Published Jun 10, 2026 | 7:00 AM ⚊ Updated Jun 10, 2026 | 7:00 AM
Representational image. Credit: iStock
Synopsis: India’s growing reliance on mental health apps reflects a severe shortage of professionals, with nearly 10% of adults affected and an 85% treatment gap for depression. While apps offer accessible support, research shows most lack clinical validation, crisis resources, or transparency in data use. Experts warn AI tools cannot replace therapy, urging regulation and stronger privacy safeguards.
Lakhs of Indians are now discussing their deepest fears, anxieties and emotional struggles with smartphone apps. Some track moods. Some offer guided meditation. Others use artificial intelligence to simulate conversations that resemble therapy.
At a time when India’s mental healthcare system faces a severe shortage of professionals, these platforms promise support that is affordable, accessible and available around the clock.
According to the National Mental Health Survey, nearly 10 percent of Indian adults experience a diagnosable mental health condition. The treatment gap for depression exceeds 85 percent.
But as their popularity grows, so do questions about privacy, effectiveness and accountability.
“Mental health apps gained popularity largely because of the shortage of mental health professionals and the need for easier access to support,” said Dr Sindhu Vasanth B, Assistant Professor of Psychology at RV College in Bengaluru told South First.
“People are scared of being judged when they talk about their mental health issues. Though mental health apps are not foolproof, they help people with easy accessibility and provide solutions when they are going through emotional difficulties.”
What users may not realise is that using a mental health app involves sharing some of the most sensitive personal information a person can disclose. Depending on the platform, this may include mood logs, journal entries, self-assessment responses and detailed behavioural data, a digital record of a person’s inner life, accumulated over months or years.
Mental health data is not like a shopping history or a location log. It captures fear, grief, trauma and vulnerability in ways that few other data types do. And yet the industry’s standards for how that information is handled remain inconsistent.
Dr Sindhu believes informed consent deserves far greater attention. “Users should know how much of their information is being used for therapy, how much is stored, and whether any of it can be leaked or breached,” she said. “Transparency about how personal information is handled is extremely important.”
What research reveals
A study published in the Journal of Medical Internet Research reviewed 350 mental health apps available to Indian users, drawn from an initial pool of nearly 6,000 applications that were narrowed down based on relevance and quality criteria. The findings raise serious questions about what users are actually downloading.
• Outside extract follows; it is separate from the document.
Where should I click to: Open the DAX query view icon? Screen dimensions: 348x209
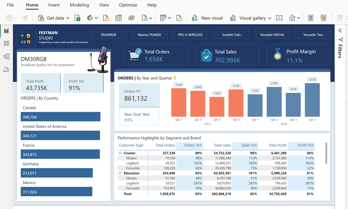6,70
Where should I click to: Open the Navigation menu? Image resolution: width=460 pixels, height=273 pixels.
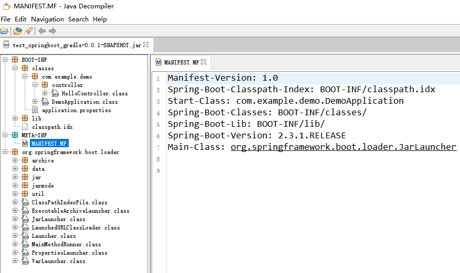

Nearly two-thirds of the apps reviewed did not disclose whether mental health professionals had been involved in their development. Only 10.9 percent cited any empirical research supporting their effectiveness. Just one in four offered crisis support resources, and fewer than one in four actively encouraged users to seek professional help based on their symptoms or assessment results.
The study suggests that certain digital tools, guided self-help exercises, mindfulness programmes and digital cognitive behavioural therapy, can benefit individuals experiencing mild stress, anxiety or low mood. For users who cannot afford private therapy, face long waiting times in public health systems, or live in areas with few practitioners, these tools can offer something where previously there was nothing.
But what users may not realise is how critical the gap becomes as conditions grow more complex.
“There are a lot of differences between in-person counselling and AI-based therapy,” Dr Sindhu said. “AI cannot capture cultural nuances, non-verbal communication, body language or the wider context of a person’s experiences. While it can be useful as a first line of support, it is not good enough to understand the finer details of mental health disorders or provide the treatment required for complex conditions.”
The limitations are sharpest in moments of crisis. Algorithms can recommend journaling exercises and breathing techniques, but they are not equipped to manage emergencies involving severe distress or suicidal ideation. “If there is a crisis intervention or suicidal ideation, AI is not capable of providing the level of support required,” Dr Sindhu said. “Mental health professionals have established systems for crisis response, whereas many apps do not.”
India currently lacks a dedicated regulatory framework for most mental health apps, and the gap between what the industry promises and what regulators oversee is considerable.
A 2025 paper by researchers from NIMHANS, published in BJPsych International, notes that standalone mental health and wellness apps fall outside the scope of India’s existing medical device regulations. The Central Drugs Standard Control Organisation regulates software that functions as part of a medical device, but most mental health apps do not meet that definition. There is no centralised body specifically responsible for evaluating their safety, effectiveness or ethical standards.
The implications for users are direct. Without consistent oversight, it is difficult to distinguish between a clinically validated tool and a general wellness product designed primarily to hold a user’s attention.
The NIMHANS researchers recommend a tiered regulatory framework based on the level of risk different categories of app pose, a structure that would give higher-risk platforms, including those using AI for therapeutic interactions, closer scrutiny.